Foto

Die Welt, 11. Februar 2002

Joachim Schloemer lässt abtauchen

Es sind nicht die Bewegungen, die Joachim Schloemers neues Stück "Les Larmes du Ciel" (Die Tränen des Himmels) so eindringlich machen. Auch Tränen regnet es im Berliner Hebbel-Theater nicht vom Bühnenhimmel. Dafür aber quillt barocke Traurigkeit aus dem Graben. Attilio Cremonesi und die sechs hervorragenden Spieler seines Collegium Musicum Köln verströmen sich adagio satt in Lamenti und ariosem Weinen von Monteverdi bis Händel. Es ist ein Klagen in dieser Tanzwelt - und Schloemer grundiert es nur sparsam kinetisch.

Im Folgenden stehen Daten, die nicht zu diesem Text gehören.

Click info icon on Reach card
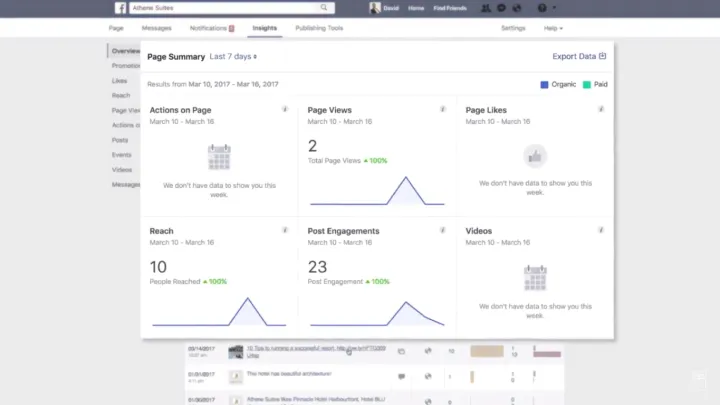720x405 pixels. pos(285,230)
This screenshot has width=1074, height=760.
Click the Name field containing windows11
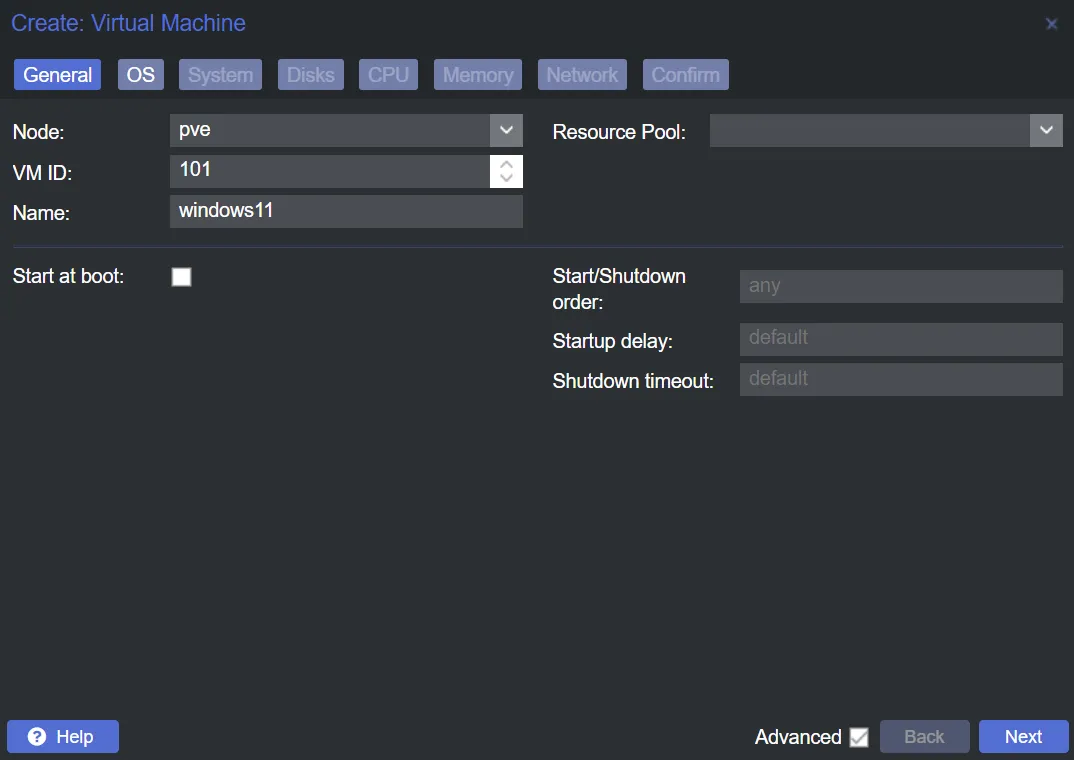point(345,211)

Musik und Bewegung gehen eine selten gewordene Symbiose ein, gewinnen einen untrennbare Aura.
Die manifestiert sich schon am berührenden vokalen Ineinander der beiden sonoren Mezzosopranistinnen (Marisa Martins, Anna Radziejewska), deren Kunst mit der der drei Tänzer (Alice Gartenschläger, Olivia Maridjan-Koop, Graham Smith) nahtlos zu verschmelzen scheint. Knapp sind die Bewegungen, flächig, intensiv und verquer perspektivisch in den Raum gestellt - wie auf einem Piero-della-Francesca-Fresko. Jens Kilians beige, halbhoch schmucklose Wand mit Apsis gibt dem eine klare Spielfläche. Anders als in seinem letzten barocken Tanz-Projekt, dem stimmungsreichen "La Guerra d'Amore", liefert sich Schloemer diesmal einem Gemütszustand aus. Reduziert, andeutend, niemals erklärend. Schlaglichter und Konfigurationen des Leidens, der Melancholie.
Orpheus, Euridice und Armor; die verlassene Ariadne. Alle sind gemeint in diesem kleinen, feinen, aber doch universellen Abend. Der sich ganz einer Emotion hingibt, in ihr einen sanften Rhythmus findet, dessen Gleichförmigkeit auch tröstlich ist. Ein Abtauchen aus der Welt. Und ein sanftes Erwachen.